Batting order: One experiment too many?

It’s been thanks largely to Gambhir’s adventurism that a well-set batting line-up of even a year ago now wears an unsettled look. It seems no one is ‘safe’ except the two openers and Gill at number four, leading to unwarranted tinkering with the crucial number three spot — once occupied by men of substance like Rahul Dravid since the turn of the millennium, and then Cheteshwar Pujara.

In Kolkata, Washington Sundar batted at three as a specialist batter, while Sai Sudharsan was given the same slot in the second Test. Karun Nair also tried the role earlier in England, but no one has been given consistent backing.

It’s to the lanky spinning allrounder Sundar’s credit that he managed to hold his own in five different positions (3, 5, 7,8 and 9) in six Tests under Gambhir as coach and still averaged 54. Washington’s off-spin bowling, which brought him to the team in the first place, has certainly taken a hit as he only bowled one over in the entire first Test.

There is also confusion regarding number five, where Rishabh Pant, Dhruv Jurel and Ravindra Jadeja have all been tested. Earlier, this position was strong, with the likes of V.V.S. Laxman, Sourav Ganguly and Ajinkya Rahane manning it.

Who’s the lead spinner?

If India had a field day in home Tests from 2013-23, it was due to Ravi Ashwin leading the pack with Ravindra Jadeja for company and Axar Patel entering in the later stages. Kuldeep Yadav, the wrist spinner and mystery bowler who could keep the batter guessing, was in and out of the team.

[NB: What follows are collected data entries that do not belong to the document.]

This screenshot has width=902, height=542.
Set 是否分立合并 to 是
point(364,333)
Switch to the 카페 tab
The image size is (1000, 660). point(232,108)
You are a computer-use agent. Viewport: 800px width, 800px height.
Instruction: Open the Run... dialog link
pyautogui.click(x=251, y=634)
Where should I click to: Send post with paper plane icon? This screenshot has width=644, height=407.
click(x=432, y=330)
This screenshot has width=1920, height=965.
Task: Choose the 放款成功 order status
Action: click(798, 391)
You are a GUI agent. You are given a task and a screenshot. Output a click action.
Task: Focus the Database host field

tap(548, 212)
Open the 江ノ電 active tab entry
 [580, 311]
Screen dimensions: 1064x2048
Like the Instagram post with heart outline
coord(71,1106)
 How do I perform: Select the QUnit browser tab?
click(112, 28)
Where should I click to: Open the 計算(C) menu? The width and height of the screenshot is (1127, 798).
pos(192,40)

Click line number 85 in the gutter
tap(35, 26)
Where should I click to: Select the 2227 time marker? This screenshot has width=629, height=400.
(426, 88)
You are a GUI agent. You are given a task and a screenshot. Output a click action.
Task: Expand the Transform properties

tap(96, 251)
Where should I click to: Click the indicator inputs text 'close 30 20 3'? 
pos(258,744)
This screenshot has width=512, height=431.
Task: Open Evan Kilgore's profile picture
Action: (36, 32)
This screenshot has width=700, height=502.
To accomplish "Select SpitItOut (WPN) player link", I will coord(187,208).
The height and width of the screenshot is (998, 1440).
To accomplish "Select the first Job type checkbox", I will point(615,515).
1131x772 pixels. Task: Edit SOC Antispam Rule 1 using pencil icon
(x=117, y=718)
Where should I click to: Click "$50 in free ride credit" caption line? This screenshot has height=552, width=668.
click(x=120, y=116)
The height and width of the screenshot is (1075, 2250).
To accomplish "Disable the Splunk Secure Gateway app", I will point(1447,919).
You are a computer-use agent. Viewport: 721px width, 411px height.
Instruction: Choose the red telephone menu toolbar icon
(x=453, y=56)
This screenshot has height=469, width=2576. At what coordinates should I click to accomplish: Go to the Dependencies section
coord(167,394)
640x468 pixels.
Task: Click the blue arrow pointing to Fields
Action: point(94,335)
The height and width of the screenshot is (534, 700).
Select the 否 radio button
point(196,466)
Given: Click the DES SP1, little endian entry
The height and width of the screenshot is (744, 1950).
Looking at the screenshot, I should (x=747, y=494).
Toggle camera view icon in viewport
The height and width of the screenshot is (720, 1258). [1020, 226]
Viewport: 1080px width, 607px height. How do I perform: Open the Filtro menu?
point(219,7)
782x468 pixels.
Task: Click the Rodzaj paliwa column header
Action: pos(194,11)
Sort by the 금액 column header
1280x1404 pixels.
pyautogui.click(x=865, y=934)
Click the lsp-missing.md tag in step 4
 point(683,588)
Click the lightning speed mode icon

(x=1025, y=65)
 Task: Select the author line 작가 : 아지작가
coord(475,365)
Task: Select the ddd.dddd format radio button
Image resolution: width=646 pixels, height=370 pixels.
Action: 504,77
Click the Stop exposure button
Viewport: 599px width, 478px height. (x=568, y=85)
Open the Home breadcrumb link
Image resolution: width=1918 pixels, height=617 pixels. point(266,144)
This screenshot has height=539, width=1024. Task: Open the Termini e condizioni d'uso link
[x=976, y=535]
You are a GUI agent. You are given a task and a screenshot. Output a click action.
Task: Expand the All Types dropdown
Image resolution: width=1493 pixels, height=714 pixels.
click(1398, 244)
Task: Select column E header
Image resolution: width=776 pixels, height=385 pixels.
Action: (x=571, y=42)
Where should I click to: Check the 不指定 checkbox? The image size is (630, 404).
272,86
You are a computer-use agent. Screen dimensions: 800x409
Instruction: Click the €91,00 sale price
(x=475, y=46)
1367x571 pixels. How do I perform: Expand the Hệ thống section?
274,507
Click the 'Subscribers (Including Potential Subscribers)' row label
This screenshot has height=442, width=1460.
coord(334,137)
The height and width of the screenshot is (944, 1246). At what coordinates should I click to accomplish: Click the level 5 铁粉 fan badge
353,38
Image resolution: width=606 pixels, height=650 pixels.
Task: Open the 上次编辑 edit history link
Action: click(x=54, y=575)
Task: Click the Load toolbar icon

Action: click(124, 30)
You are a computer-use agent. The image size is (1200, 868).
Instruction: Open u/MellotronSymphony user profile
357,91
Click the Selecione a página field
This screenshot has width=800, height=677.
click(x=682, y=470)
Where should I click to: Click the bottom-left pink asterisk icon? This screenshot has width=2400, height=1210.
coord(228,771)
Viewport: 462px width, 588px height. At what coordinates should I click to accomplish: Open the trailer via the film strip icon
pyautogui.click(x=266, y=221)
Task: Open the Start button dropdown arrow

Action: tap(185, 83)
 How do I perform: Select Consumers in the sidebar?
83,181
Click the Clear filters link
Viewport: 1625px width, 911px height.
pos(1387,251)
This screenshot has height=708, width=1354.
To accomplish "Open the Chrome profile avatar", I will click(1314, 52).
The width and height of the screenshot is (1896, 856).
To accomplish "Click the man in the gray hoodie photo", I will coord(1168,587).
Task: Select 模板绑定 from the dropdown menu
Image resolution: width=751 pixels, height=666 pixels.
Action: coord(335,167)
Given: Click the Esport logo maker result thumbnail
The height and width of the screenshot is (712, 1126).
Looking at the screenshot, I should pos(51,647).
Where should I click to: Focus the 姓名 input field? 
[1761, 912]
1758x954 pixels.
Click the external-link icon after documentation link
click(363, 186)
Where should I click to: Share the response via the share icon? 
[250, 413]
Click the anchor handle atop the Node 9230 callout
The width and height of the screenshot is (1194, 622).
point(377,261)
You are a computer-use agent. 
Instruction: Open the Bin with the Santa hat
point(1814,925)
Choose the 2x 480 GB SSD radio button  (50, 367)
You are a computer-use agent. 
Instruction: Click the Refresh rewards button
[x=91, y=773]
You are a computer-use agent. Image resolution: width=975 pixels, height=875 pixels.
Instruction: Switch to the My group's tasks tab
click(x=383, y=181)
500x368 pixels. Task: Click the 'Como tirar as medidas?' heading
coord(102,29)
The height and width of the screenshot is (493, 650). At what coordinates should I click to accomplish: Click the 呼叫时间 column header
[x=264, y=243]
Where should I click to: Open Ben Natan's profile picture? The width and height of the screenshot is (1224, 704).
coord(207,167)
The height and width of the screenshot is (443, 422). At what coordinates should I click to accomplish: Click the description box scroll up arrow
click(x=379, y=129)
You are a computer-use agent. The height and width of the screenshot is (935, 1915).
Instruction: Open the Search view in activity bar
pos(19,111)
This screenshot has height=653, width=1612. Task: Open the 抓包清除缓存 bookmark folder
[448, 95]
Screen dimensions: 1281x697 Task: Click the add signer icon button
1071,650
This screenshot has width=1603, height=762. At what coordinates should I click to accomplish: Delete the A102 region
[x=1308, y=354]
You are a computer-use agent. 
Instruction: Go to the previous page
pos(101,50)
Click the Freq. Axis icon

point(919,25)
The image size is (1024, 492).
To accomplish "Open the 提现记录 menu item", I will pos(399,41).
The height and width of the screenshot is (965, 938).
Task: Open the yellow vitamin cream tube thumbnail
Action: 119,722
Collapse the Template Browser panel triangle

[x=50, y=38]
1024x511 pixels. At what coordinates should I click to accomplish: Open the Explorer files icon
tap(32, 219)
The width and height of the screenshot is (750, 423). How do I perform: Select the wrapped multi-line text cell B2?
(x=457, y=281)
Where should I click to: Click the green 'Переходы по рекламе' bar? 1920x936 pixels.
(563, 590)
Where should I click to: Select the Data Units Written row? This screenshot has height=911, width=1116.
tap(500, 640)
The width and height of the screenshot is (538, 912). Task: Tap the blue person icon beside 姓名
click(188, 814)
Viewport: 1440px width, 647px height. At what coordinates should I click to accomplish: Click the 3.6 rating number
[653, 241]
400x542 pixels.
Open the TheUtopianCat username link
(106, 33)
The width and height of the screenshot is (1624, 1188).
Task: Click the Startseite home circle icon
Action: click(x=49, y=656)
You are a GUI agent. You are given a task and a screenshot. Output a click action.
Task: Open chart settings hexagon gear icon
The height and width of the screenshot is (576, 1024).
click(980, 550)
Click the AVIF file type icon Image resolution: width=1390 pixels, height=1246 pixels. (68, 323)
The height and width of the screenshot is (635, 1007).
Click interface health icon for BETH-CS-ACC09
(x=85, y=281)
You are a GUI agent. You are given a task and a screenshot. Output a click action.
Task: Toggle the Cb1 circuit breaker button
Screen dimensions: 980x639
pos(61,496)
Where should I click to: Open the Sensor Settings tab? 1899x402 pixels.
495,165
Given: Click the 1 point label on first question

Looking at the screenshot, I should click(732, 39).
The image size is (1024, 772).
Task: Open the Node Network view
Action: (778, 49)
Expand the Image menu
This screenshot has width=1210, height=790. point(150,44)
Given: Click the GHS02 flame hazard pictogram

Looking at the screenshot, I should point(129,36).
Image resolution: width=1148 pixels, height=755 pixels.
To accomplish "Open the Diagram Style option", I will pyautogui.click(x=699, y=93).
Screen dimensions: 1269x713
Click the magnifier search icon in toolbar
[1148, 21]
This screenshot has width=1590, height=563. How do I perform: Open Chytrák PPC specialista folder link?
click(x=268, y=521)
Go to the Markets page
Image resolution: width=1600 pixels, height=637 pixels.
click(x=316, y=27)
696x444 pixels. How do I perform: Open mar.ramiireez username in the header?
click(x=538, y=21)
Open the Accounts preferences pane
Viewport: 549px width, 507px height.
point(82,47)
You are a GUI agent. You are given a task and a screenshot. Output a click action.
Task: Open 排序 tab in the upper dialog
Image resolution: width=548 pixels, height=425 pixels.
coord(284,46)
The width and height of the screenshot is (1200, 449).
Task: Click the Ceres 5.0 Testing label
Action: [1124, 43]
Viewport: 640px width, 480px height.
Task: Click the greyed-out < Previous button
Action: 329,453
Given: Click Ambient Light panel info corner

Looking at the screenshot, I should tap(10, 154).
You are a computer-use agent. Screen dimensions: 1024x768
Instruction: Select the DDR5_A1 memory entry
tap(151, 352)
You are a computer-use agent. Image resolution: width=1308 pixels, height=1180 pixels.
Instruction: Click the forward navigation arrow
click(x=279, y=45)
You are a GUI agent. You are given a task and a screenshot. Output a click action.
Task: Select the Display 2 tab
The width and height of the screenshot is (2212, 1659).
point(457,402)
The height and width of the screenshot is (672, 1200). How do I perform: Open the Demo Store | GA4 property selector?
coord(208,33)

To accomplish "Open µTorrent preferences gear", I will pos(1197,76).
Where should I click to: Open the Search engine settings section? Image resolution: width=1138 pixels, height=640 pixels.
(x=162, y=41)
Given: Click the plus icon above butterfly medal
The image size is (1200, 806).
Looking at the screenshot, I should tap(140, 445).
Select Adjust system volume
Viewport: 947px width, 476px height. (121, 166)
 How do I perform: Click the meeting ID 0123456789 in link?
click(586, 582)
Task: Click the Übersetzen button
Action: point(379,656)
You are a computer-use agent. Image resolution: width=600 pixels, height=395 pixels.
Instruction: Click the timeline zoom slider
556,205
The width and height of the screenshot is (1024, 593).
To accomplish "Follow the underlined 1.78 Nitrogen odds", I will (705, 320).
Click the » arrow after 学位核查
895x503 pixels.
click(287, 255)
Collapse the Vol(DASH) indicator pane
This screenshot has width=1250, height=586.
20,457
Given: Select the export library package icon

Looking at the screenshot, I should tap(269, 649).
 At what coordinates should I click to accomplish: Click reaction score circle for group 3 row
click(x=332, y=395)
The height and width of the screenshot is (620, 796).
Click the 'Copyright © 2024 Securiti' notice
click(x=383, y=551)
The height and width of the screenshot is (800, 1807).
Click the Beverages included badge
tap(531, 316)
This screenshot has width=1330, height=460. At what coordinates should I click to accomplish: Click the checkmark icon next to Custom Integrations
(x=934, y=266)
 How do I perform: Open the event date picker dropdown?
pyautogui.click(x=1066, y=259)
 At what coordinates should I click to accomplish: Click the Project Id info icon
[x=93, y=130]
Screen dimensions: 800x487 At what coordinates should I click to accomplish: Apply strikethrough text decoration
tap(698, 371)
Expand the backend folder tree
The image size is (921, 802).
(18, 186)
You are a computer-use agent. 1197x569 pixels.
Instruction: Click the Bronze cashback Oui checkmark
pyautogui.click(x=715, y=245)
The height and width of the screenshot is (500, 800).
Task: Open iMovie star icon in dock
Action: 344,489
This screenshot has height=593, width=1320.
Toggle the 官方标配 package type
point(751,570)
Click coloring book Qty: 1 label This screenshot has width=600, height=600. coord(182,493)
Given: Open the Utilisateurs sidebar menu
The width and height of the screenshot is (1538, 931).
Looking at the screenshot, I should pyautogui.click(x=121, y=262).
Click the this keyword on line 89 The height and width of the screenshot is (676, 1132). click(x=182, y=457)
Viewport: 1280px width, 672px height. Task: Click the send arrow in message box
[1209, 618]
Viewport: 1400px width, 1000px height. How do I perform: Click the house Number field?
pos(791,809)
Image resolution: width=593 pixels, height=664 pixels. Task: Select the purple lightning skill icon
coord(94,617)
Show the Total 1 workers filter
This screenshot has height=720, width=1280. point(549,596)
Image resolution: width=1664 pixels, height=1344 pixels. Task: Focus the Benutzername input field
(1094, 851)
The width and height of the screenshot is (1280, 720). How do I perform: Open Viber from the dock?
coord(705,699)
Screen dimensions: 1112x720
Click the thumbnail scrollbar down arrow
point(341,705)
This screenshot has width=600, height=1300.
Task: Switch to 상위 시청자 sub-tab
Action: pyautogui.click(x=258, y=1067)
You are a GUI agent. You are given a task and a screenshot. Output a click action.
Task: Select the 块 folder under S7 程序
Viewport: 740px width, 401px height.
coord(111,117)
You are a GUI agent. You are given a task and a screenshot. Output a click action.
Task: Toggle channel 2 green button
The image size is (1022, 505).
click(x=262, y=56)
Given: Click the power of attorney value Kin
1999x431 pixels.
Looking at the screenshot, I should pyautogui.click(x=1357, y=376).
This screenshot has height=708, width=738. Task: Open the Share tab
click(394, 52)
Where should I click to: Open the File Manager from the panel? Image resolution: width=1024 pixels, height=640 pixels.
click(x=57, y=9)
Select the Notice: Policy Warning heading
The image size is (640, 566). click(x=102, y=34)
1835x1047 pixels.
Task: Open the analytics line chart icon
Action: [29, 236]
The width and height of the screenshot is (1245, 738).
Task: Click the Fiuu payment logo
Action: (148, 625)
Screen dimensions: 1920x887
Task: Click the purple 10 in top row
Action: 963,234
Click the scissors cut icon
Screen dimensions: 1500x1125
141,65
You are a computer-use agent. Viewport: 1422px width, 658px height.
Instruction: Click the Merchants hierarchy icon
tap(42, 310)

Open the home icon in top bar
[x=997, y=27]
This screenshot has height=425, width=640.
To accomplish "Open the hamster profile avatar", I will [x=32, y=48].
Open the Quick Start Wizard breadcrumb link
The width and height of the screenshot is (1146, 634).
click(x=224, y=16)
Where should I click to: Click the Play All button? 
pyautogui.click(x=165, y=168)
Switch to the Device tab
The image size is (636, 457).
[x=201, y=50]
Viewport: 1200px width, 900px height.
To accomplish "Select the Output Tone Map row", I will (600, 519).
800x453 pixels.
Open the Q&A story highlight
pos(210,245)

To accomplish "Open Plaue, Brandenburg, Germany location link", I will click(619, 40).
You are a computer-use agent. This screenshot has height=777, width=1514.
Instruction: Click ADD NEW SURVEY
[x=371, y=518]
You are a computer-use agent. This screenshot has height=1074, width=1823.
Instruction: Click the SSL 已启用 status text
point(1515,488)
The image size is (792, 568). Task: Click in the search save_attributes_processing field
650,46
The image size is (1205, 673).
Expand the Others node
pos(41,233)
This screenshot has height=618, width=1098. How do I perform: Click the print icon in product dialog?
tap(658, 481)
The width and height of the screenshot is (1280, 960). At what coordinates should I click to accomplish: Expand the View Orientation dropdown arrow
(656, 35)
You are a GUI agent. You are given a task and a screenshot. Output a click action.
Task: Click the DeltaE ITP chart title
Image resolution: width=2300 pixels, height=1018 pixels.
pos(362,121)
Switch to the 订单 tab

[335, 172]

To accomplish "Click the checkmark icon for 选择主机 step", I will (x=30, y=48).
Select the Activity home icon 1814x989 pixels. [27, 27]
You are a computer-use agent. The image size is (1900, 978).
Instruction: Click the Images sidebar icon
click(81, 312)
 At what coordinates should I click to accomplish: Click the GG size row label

There is now a vacuum in terms of the leader of the spin pack, with Jadeja mostly doing the containing role and certainly nowhere near generating the sense of awe which Ashwin managed to do. ‘’Back in 2015, when I came with the team, Ashwin was bowling like a jet and it was difficult for a rookie off-spinner like me to match up,’’ South African off-spinner Simon Harmer said at Eden.

Washington was preferred over Ashwin during the Australia tour, but could not continue his performance. The problem Jadeja may be facing is that there seems to be a lack of guidance that the likes of M.S. Dhoni and Kohli once provided with their inputs. Is it time for the team management to look at domestic talents like Sai Kishore, Saransh Jain and Saurabh Kumar who are waiting on the sidelines?

Allrounders not delivering

The recent trend of swapping a spinning allrounder for a seaming one, depending on the surface, has been falling flat on most occasions. Sundar and Axar have contributed with the bat but failed to take enough wickets. Jadeja is picking up wickets, but his batting form has dropped in Asian conditions.

There is an urgent need for a relook at Reddy’s utility, though Gambhir took him to Australia on the basis of his IPL heroics and he duly stunned all with a fighting century at Melbourne. Since then, he has neither scored runs nor bowled effectively at home, being unable to inspire enough confidence in the captain to get enough overs.

Another series loss at home after the New Zealand debacle is not going to make India’s job any easier as it looks to qualify for the 2027 WTC final. It’s going to be a long gap before it plays Tests again in Sri Lanka next year, but there’s plenty to ponder for Gambhir & Co.